Attentat islamiste: Arras "debout", avant un hommage national lundi
"Nous sommes debout": des milliers de personnes ont rendu hommage dimanche à Arras (Pas-de-Calais) à Dominique Bernard, le professeur de français poignardé à mort vendredi par un ancien élève radicalisé, avant une minute de silence nationale lundi pour les victimes des attentats contre l'école.
La place centrale de la ville était noire de monde: plus de 5.000 personnes selon la préfecture y étaient rassemblées, non loin de la cité scolaire Gambetta, théâtre de l'attaque islamiste survenue dans un contexte marqué par les craintes d'importation en France du conflit au Proche-Orient.
"Arras est à l'épreuve, mais Arras est debout, vous êtes debout, nous sommes debout", a lancé le maire divers centre, Frédéric Leturque, aux participants, certains aux yeux rougis.
Il a provoqué une onde de choc, en particulier chez les enseignants, alors que la France commémore lundi l'assasinat il y a trois ans de l'un des leurs, Samuel Paty, décapité le 16 octobre 2020 pour avoir montré des caricatures de Mahomet en classe.

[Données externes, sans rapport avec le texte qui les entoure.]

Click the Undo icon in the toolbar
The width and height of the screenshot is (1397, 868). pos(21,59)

Une minute de silence en hommage aux victimes d'attentats contre l'école est prévue dans tous les établissements scolaires à 14h.
"Il est insupportable d'avoir à revivre le même effroi", a lancé à la tribune Catherine Piecuch, co-secrétaire FSU pour le Nord et le Pas-de-Calais. "L'Etat doit prendre toutes les mesures pour assurer la protection des personnels et des élèves."

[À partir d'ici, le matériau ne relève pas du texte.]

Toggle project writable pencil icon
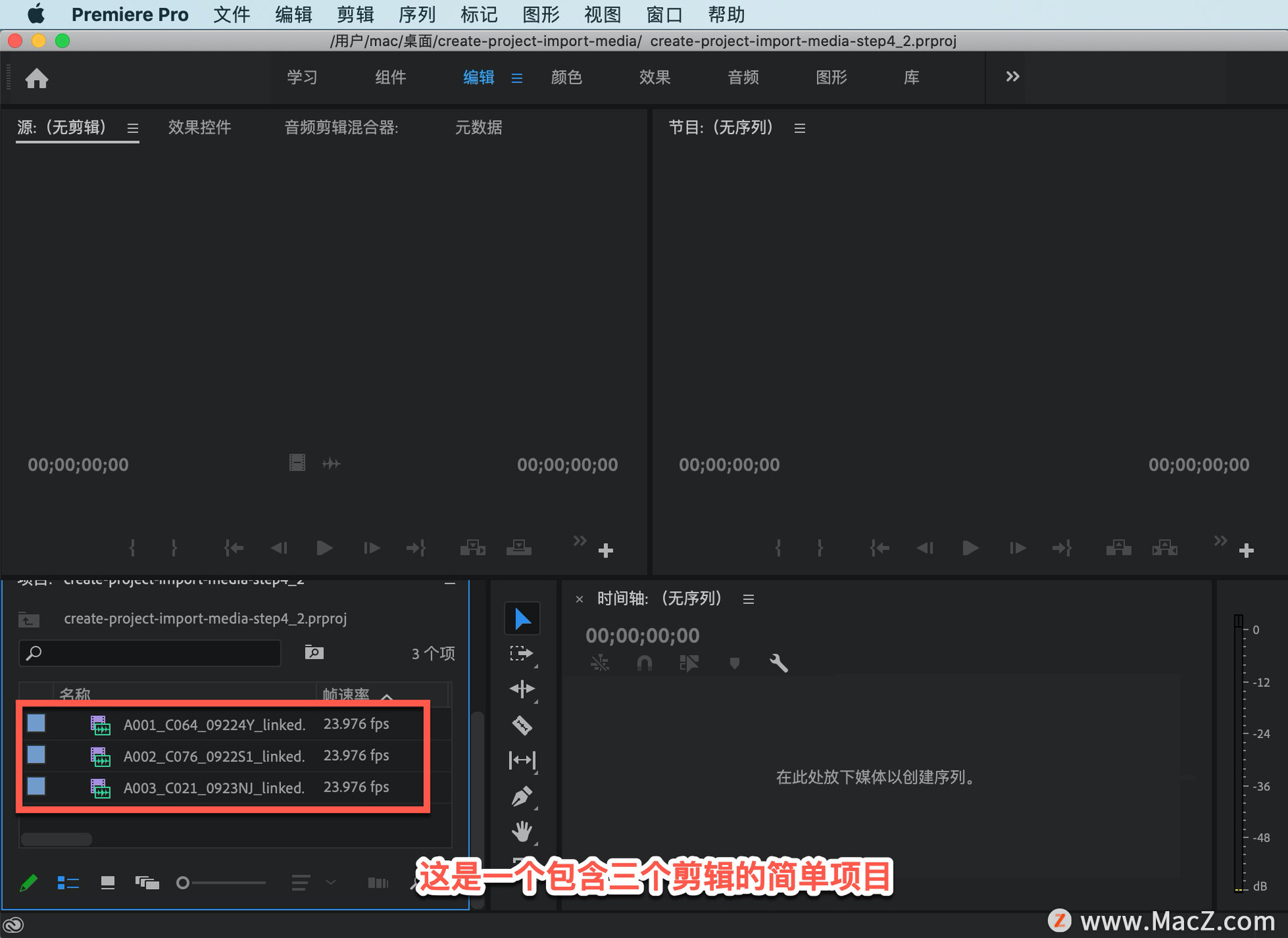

"Nous serons au rendez-vous pour assurer votre sécurité", avait promis dès samedi la Première ministre Elisabeth Borne aux enseignants.
- "Traumatisme" -
Le ministre de l'Education Gabriel Attal a annoncé le déploiement de 1.000 personnels de sécurité dans les établissements scolaires.
Lundi, les cours débuteront à 10H00 dans le secondaire, pour permettre "temps d'échange tout à la fois humain et pédagogique" entre enseignants à partir 08H00, avait-il ajouté.
Clothilde Mienville, enseignante en CE2 à Arras, ne sait "pas encore trop comment" aborder le sujet avec ses élèves, dont certains "choqués, traumatisés" ont des grands frères ou sœurs à Gambetta. "Il faut leur permettre d'extérioriser".
L'enseignant tué, Dominique Bernard, professeur agrégé de lettres modernes de 57 ans, était père de trois filles et marié à une enseignante.
La France, placée vendredi en alerte "urgence attentat", prévoit de déployer 7.000 soldats d'ici lundi sur le territoire.
Le ministre de l'Intérieur Gérald Darmanin, prônant l'"expulsion systématique de tout étranger (...) considéré comme dangereux par les services de renseignement", a évoqué un possible "lien" entre l'attaque et le conflit dévastateur en cours entre Israël et le Hamas.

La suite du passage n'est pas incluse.